An Upcoming Online Tutorial Series, Presented By BDTI, The Embedded Vision Alliance And Design NewsAugust 19, 2012
A week ahead of the Embedded Vision Summit, which is a month from now (so register now!), Embedded Vision Alliance Founder Jeff Bier and BDTI senior software engineer Eric Gregori are partnering with Design News Magazine to deliver "Fundamentals of Embedded Computer Vision: Creating Machines That See", a free five-part embedded vision tutorial series September 10-14 at 2PM ET (11AM PT) each day. Attendance at the entire five-part series is encouraged. In-advance registration is necessary; note that separate registration for each session is required. See below for session details provided by Jeff Bier, along with relevant registration page links.
Day 1: Introduction to Embedded Vision
In this course we introduce embedded vision – the incorporation of computer vision techniques into embedded systems. Via case studies, we explore the functionality that systems can gain via embedded vision, and provide a taste of typical vision algorithms. We also discuss technology trends that are enabling embedded vision to be used in cost-, energy- and size-limited applications, and we highlight challenges that must be addressed in integrating embedded vision capabilities into systems.

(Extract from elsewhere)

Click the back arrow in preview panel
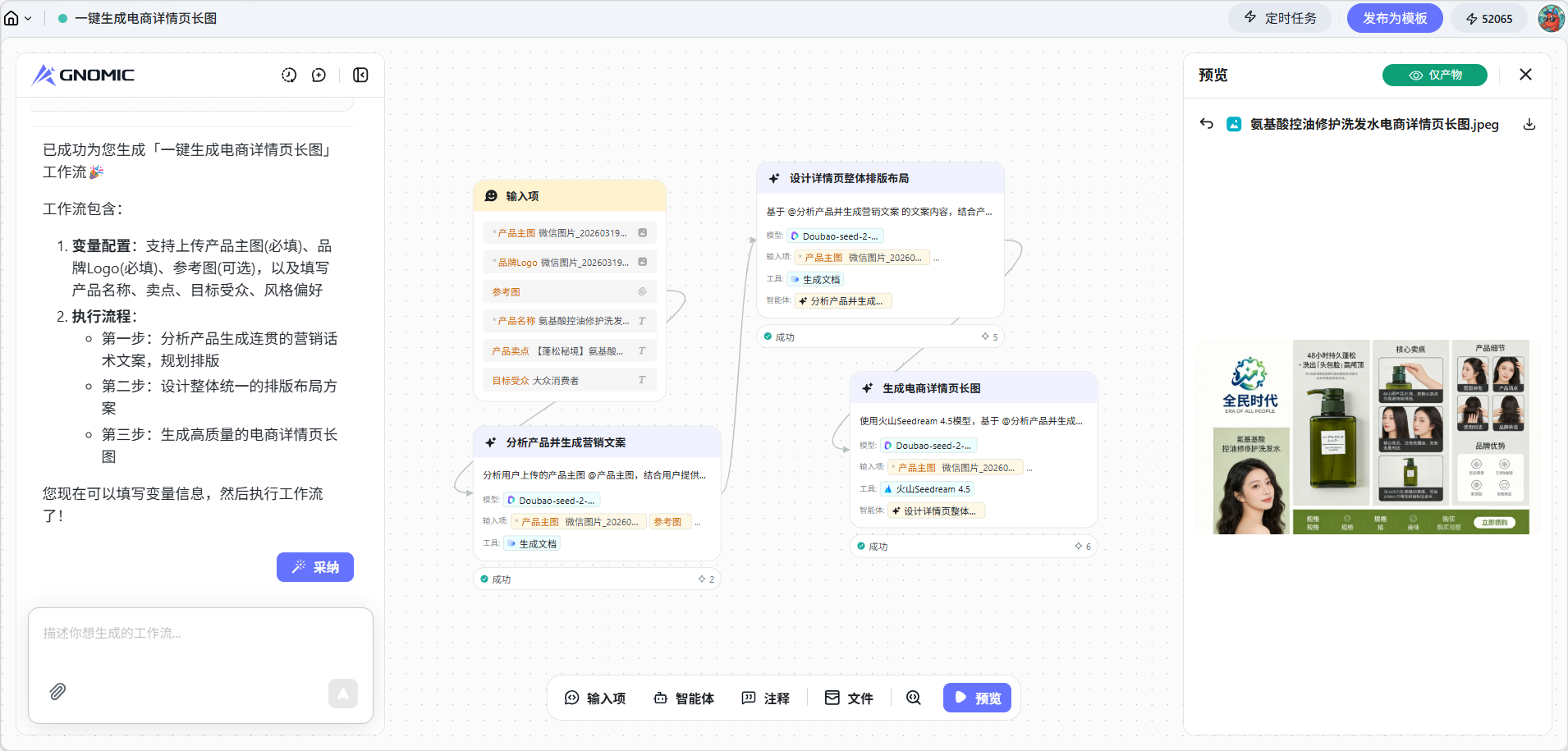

Day 2: Fundamentals of Image Sensors for Embedded Vision
Image sensors are the “eyes” of embedded vision systems, and their characteristics largely determine the capabilities of the systems on which they are built. In this course, we introduce the most common types of 2D and 3D sensors used in embedded vision applications, and explore their strengths and weaknesses. We also highlight recent developments in sensor technology.
Day 3: Processor Choices for Embedded Vision
Embedded vision applications typically make heavy demands on processors – not just in terms of processing performance, but also regarding memory, I/O, and real-time behavior. In this course, we explore the processor requirements of embedded vision applications in quantitative and qualitative terms. We then discuss the six main types of processor used in embedded vision applications, highlighting their key strengths and weaknesses, and how they are evolving over time.
At the heart of embedded vision are algorithms. These include algorithms for improving captured images, identifying features of interest, inferring the presence of objects, and reasoning about objects and motion. In this course, we introduce some fundamental algorithms, such as motion and line detection. We explain how these algorithms work, and illustrate them with demos (which are available for download). We also introduce OpenCV, which is a free, open source vision software library.
Day 5: More Algorithms and More on Using OpenCV
In this course, we present more-complex embedded vision algorithm examples, such as face detection and object tracking. We explain how these algorithms work, and illustrate through demonstrations built with OpenCV. We also illustrate a quick and easy way to set up your own vision algorithm development environment using OpenCV and a free downloadable virtual machine image. Finally, we provide pointers to additional resources for learning about embedded vision.